Is It Twilight for ­Deepwater US Gulf Megaprojects? (spe.org)

As mentioned in the article above, part of the reason for this is because of the lack of significant discoveries.  My Figure 7 below, from Wood Mackenzie, and also referenced as Figure 3 in Wright’s article, shows how discovered volumes in the GOM have been dropping over the last 4-5 years.  Some would argue this is because of low oil prices, and that discovered volumes are low because of fewer exploration wells.  I disagree – I think it’s primarily because of geology.  But, with the current high oil prices, let’s see if operators start making more significant discoveries.  If industry starts seeing year after year of 1 Bbo+ in discovered reserves (or even 500 mmbo per year), then I will have been proven wrong. (But what about the lack of lease sales discussed above?  If the lack of discoveries is due to the lack of drilling because of low prices, as some think, then companies should have a good queue of undrilled exploration prospects to drill now with high oil prices.)

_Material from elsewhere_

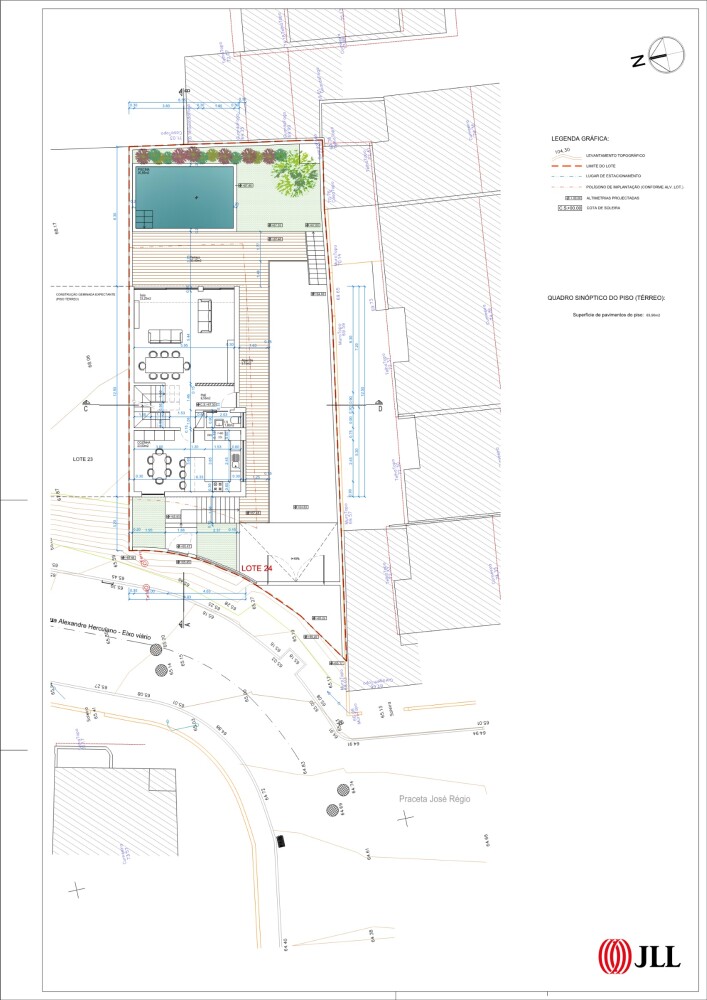
Task: Click the section marker labeled C
Action: 86,409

Figure 7 – from Wright SPE article referenced above. 

Figure 8 shows my low-mid-high range of predictions of future production from the GOM.  I have also included a recently released EIA estimate of GOM production out to 2050, from their March 2022 Annual Long Term Energy Outlook.  The EIA estimate stopped at 2050, so I started decreasing their production at the annual rate of 100 kbopd until I got down to 0 production.

Figure 8 – GOM oil production from 1980 to 2021 and my projections out to 2080 in mmbopd. Included is my edited EIA estimate, which takes their projection to 2050, and then reduces it by 100 kbopd per year til 2064. 

In all cases, I see production increasing to a new peak.  This new peak ranges from 1.7 to 2.18 mmbopd (EIA estimate), and in both my high side case and the EIA case, the previous peak from 2019 is exceeded. 

EURs ranges are 31, 36 and 42 Bbo in my low-mid-high cases, and the edited EIA EUR is 46 Bbo.  Among other things, the low side outcome assumes either lack of future lease sales, or lack of material discoveries from future lease sales.  The upside case assumes numerous significant discoveries from either industry’s current lease inventories, or from leases picked up in future sales.

BOEM’s UTRR (Undiscovered Technically Recoverable Resources) from their 2021 update for the entire GOM is 29.6 Bbo (from Jan. 1, 2019 data). This is down from about 48 Bbo in the 2016 assessment.  Significant discoveries since then include Blacktip, Leopard, Monument and Blacktip North.  Any other announced developments are from discoveries made prior to Jan 1 2019.  If you include just the Central and Western GOM, their UTRR drops to 24.7 Bbo.  24.7 Bbo plus the 21.4 Bbo cum at the end of 2018 give a total EUR for the GOM of 46.1 Bbo.  That is, in my opinion, pretty high, even for a high side estimate, but it is in line with my edited EIA EUR.

For those interested, comparison to my 2016 GOM production post.

This post is an update to one that I did as SouthLaGeo back in 2016.  Below is a link to that post.  I initially promised Dennis I would do this update in 2018, but,,, oh well.  If I keep this pace up, my next update would be in 2028.  Given the divergence in the production profiles in 2028, that would be a very interesting update.  Even a 2025 update would be interesting.

Overview of the Northern Deepwater Gulf of Mexico – Peak Oil Barrel

I include this primarily to show how my EURs and production profiles compare, but for those interested, there is more geology in the 2016 post.  Below is a chart showing my low case, mid case and high case projections from 2016 included with the data from the chart above.  I know the chart is busy.  Hopefully you can see through everything.

My 2016 EUR ranges were: low case 30 Bbo, mid case 37 Bbo, high case 47 Bbo. Interestingly, my mid and low EUR ranges have not changed too much, but my high side has come down a fair bit.   The profiles in all cases certainly have changed.  I clearly under-predicted future production, and my current profiles show production dropping off more quickly.  

Figure 9 – Production profiles from my 2016 posting as SouthLaGeo compared to 2022 profiles.